§ Work item:
Below are the records; locate each line with the word "Services" and copy it.

§ Task inputs:
═══

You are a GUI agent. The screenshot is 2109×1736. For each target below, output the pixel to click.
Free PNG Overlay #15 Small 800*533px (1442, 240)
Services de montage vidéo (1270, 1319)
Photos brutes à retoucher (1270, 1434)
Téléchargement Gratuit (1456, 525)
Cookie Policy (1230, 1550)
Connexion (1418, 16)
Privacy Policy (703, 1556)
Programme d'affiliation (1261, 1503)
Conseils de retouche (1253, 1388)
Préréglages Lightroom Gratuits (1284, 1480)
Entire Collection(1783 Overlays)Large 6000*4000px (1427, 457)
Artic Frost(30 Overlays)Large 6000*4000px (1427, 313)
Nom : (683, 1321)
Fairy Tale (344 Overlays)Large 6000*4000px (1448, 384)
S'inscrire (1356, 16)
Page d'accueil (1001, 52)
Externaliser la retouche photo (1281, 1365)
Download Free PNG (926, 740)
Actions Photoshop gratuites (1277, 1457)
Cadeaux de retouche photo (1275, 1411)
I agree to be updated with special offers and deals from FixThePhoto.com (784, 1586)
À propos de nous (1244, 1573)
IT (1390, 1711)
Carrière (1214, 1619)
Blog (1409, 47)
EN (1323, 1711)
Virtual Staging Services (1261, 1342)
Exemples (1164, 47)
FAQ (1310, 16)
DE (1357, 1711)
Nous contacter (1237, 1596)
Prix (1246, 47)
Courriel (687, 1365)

═══

§ Response for this exercise:
Services de montage vidéo (1270, 1319)
Virtual Staging Services (1261, 1342)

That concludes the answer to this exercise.